## DIRECTIONS:
Search the material below for the string "Given" and extract each line that has it.
──────── DATA FOR PROCESSING
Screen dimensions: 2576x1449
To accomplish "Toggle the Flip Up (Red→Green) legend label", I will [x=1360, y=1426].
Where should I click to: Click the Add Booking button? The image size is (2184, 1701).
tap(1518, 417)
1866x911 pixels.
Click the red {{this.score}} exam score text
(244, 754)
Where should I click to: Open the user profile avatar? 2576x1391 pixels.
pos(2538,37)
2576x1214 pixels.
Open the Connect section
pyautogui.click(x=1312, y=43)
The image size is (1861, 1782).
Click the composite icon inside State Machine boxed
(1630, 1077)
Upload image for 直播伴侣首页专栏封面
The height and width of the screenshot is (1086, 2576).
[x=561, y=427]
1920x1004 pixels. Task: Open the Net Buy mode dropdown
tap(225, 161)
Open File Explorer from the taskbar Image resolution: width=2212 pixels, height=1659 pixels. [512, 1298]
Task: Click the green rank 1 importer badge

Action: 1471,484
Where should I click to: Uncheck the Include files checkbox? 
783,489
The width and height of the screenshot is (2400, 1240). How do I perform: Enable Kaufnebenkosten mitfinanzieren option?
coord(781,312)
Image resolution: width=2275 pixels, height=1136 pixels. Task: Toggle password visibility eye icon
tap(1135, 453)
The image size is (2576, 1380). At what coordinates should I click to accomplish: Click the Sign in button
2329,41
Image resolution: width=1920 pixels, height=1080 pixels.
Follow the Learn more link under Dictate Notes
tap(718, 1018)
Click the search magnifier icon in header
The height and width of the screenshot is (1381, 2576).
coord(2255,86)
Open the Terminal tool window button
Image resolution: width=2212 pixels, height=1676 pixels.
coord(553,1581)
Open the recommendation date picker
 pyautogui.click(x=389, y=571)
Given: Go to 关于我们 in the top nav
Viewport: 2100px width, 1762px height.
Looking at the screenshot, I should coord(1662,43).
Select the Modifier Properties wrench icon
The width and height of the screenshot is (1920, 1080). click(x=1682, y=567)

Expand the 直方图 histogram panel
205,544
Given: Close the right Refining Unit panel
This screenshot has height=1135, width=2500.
────────────────
## EXPECTED ANSWER:
Given: Go to 关于我们 in the top nav
Given: Close the right Refining Unit panel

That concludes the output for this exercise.